Collected data:
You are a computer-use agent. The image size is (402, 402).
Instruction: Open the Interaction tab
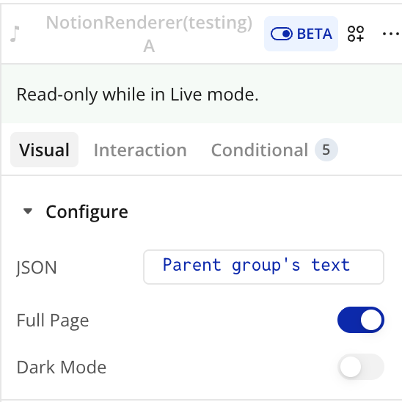140,150
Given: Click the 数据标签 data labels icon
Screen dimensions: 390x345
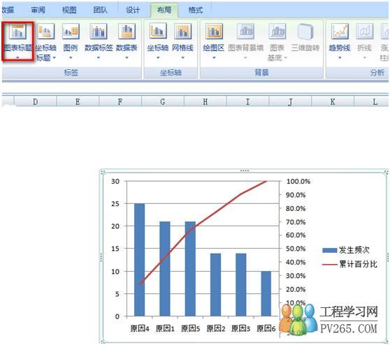Looking at the screenshot, I should 99,31.
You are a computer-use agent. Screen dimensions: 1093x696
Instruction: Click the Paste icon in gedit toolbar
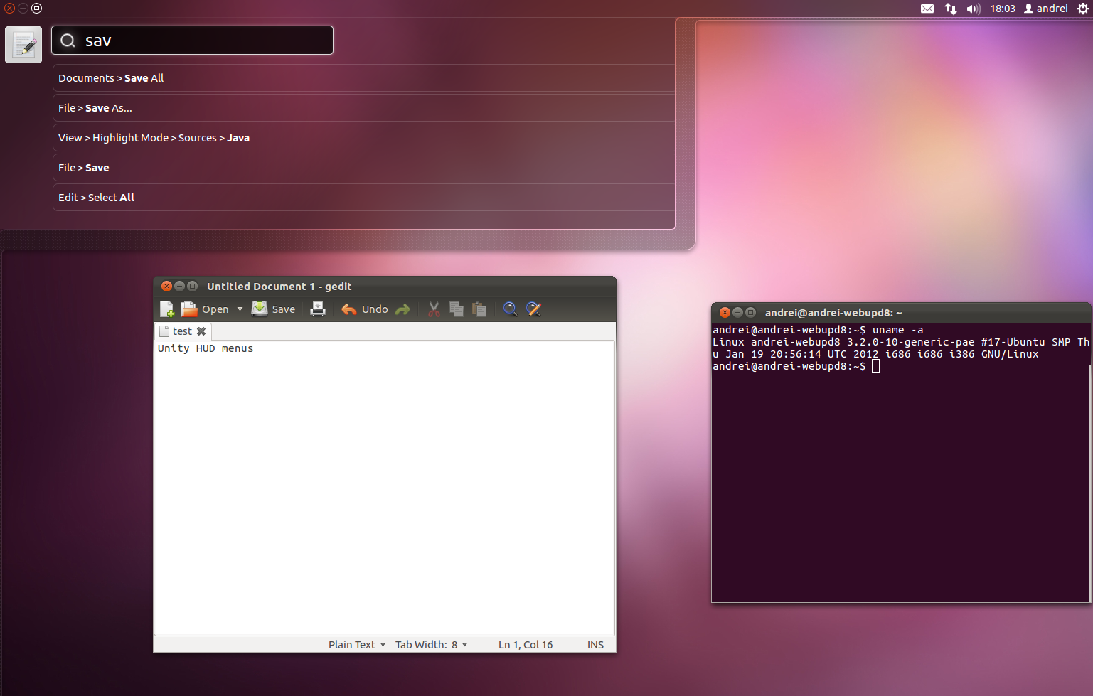[479, 309]
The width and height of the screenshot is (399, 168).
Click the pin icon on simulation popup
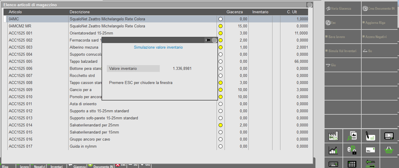click(x=207, y=40)
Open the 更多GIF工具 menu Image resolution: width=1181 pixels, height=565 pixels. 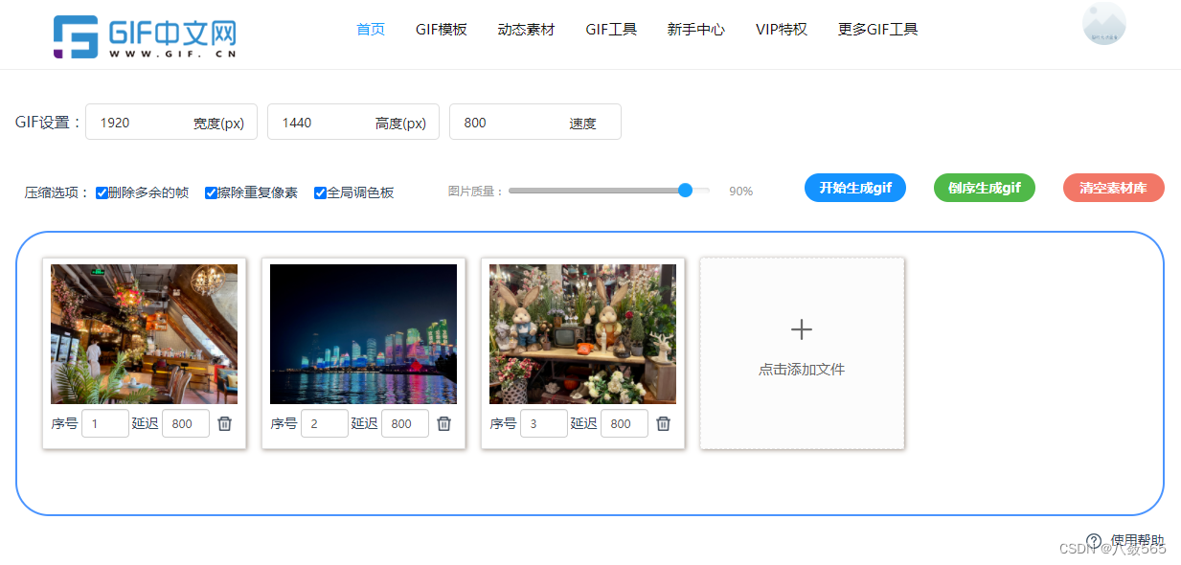[x=876, y=29]
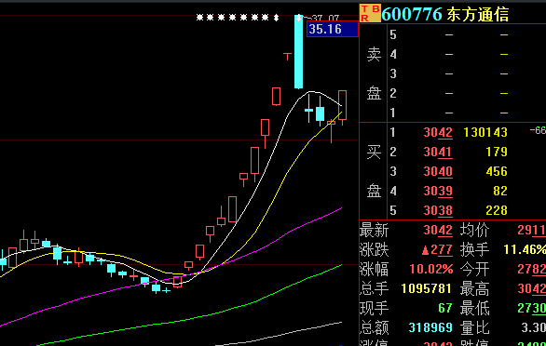Click the first white star info marker
This screenshot has width=546, height=346.
click(x=199, y=18)
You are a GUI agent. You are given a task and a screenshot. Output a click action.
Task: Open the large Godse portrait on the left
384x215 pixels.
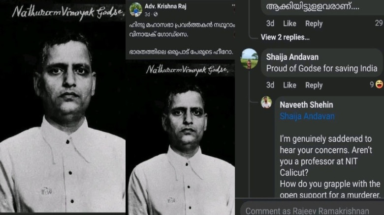coord(62,113)

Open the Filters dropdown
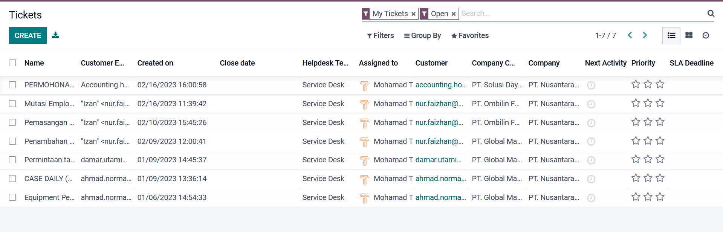coord(381,35)
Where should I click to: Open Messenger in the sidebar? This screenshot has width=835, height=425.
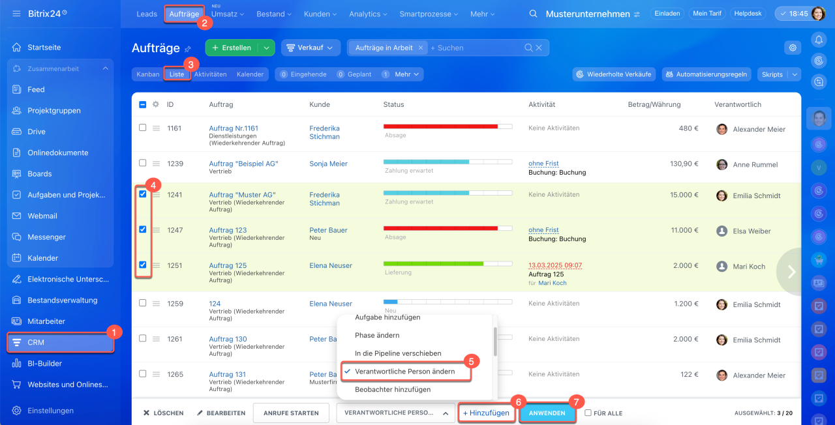(46, 237)
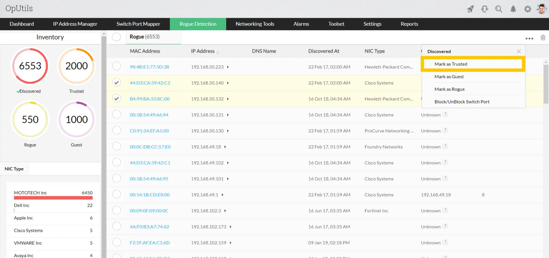
Task: Click the support headset icon
Action: pyautogui.click(x=484, y=9)
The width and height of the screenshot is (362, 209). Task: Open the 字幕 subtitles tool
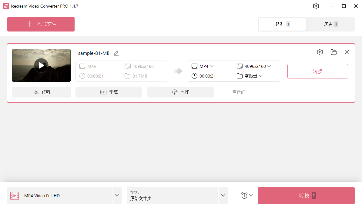click(x=109, y=92)
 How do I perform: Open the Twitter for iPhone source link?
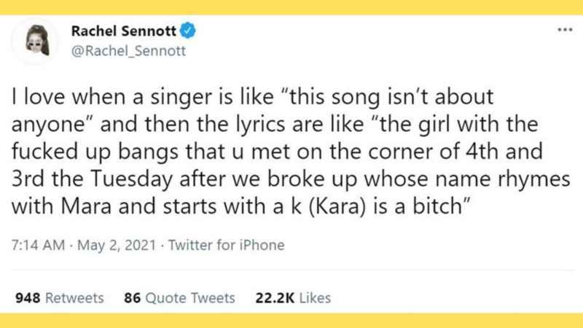point(227,245)
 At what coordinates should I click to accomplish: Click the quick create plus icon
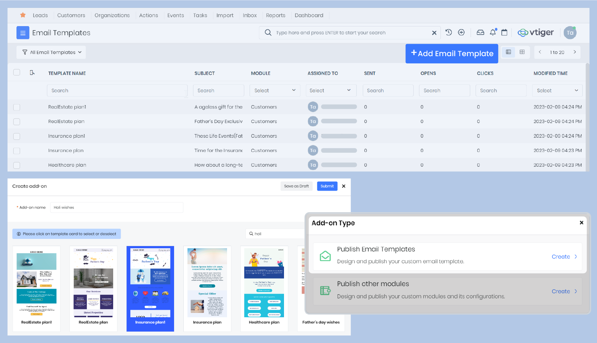(461, 33)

Prompt: Transcribe exactly, and only, the lines from the one with "At what coordinates" through the final line of the data above. The pictures stay out.

Answer to this problem:
 At what coordinates should I click to accomplish: Click the quick create plus icon
(461, 33)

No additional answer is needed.